Military working dogs

Junior Miss Rabbit Fest Kaydence Weary snaps a photo with Max, a military working dog, and his handler, Pfc. Raven Vignati and Sgt. Kendell Rivera, both with the 720th Military Police Battalion on Fort Hood. Weary collected thousands of dollars of dog supplies, which she donated to the unit.

Courtesy Photo

Kaydence Weary probably weighs less than 60-pounds. But she pitched 25- and 40-pound sacks of dog food to the back of a pick-up truck bed like they were as light as feathers.

The petite 9 year old is on a mission and it is obvious that nothing is going to stop her. Her goal is to help animals in need, and this time her support is for the military working dogs of Fort Hood.

The 3rd grader at Williams/Ledger Elementary School in Copperas Cove is the reigning Junior Miss Rabbit Fest and her platform of service during her year-long reign is helping abandoned animals. After hosting the Howl-O-Ween Dog Walk and Costume Contest in October and raising more than $6,000 in donations of cash, supplies and grooming services for the Copperas Cove Animal Control Facility, the gifted education student wanted to do more.

Her grandmother, Dawn Hale, saw a posting on Facebook from Sgt. Kendell Rivera, who is stationed in Afghanistan but is actually with the Army band. She was asking for donations for military working dogs stationed in combat zones.

The request was for items that were specifically not issued by the U.S. Army and could not be purchased locally. Items included rough play toys, dog treats, bathing products and items that help keep the dogs calm when boarding the helicopters.

“When my grandma told me about helping these dogs, I knew I had to do it, because no dogs should have to be scared and they need to have some time when they are not working all the time and can have some fun,” Weary said.

Coming from a military family, Weary’s grandmother and grandfather are both retired military and Weary’s stepfather is active duty currently stationed in Korea.

Partnering with Wal-Mart of Copperas Cove, Weary enlisted the help of her fellow titleholders and they manned both entrances of the popular retail store, ultimately filling up five carts with supplies until they were overflowing and collecting more than $1,200 in cash, which was used to purchase the supplies specifically on Rivera’s wish list.

Weary and her grandfather, John Hale, donated all of the items to the 720th Military Police Battalion, which performed a public demonstration of how dogs search for — and alert on — improvised explosive devices at Weary’s dog walk event.

Rivera was overwhelmed by the donation from the junior beauty queen.

“I can’t believe how much she was able to get,” Rivera said. “This just proves that anyone can make a difference if they are committed.

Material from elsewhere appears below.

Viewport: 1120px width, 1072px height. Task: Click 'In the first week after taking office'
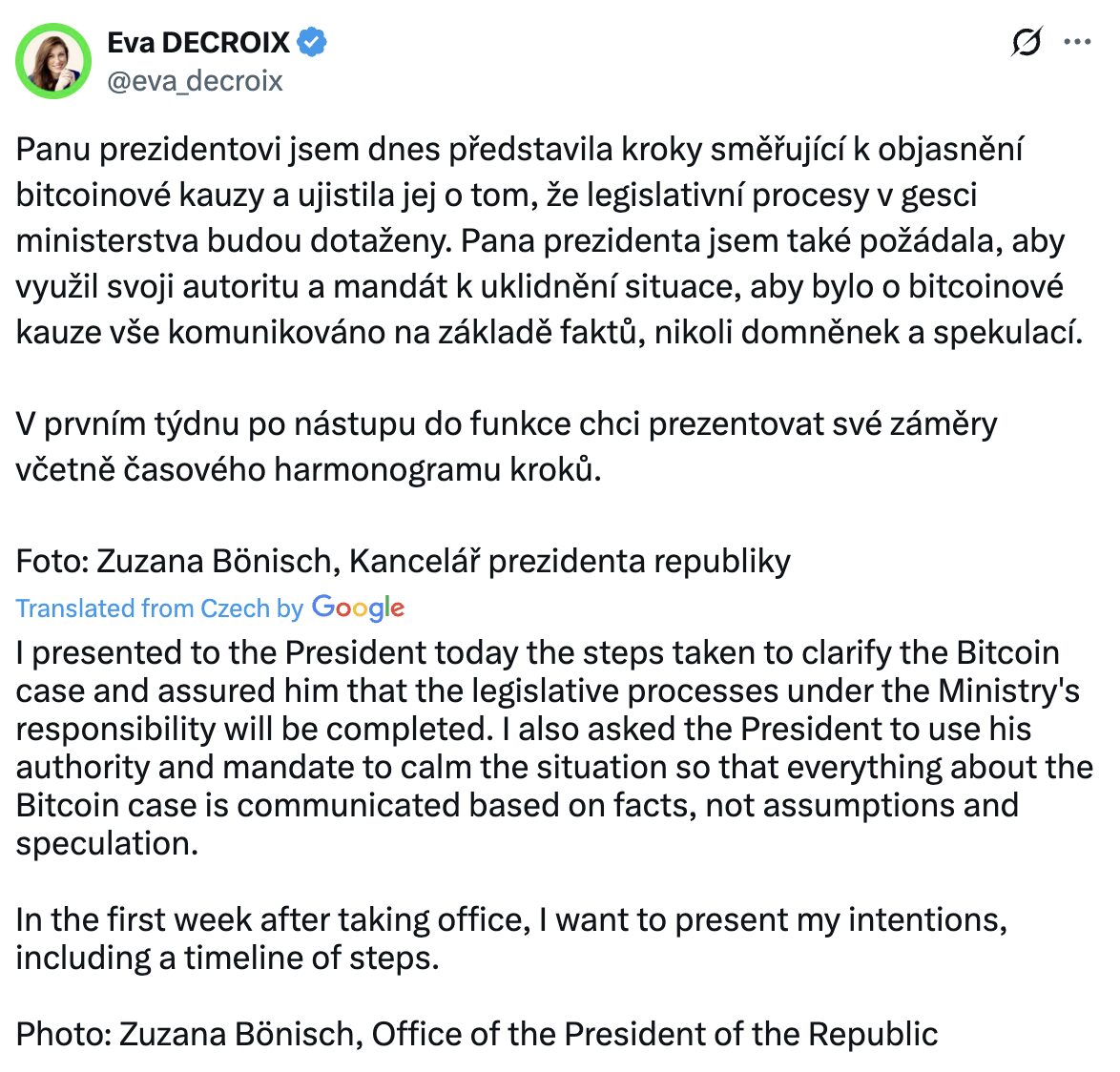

“These dogs go out every day risking their own lives, just like we do. They are the first ones to go out there. If there are explosives, it is the dog to go in first,” she said. “That is the way it works. They risk their lives, too.”

Rivera said she received donations from across the United States and even Australia and Canada. Max, a German Shephard who works as a patrol explosives detective dog, laid nearby chewing on one of the new toys Weary had given him. His handler, Pfc. Raven Vignati, smiled as she watched him.

“This is amazing. The dogs are going to love this stuff. To have the community to come together and do this ... we are super grateful,” Vignati said.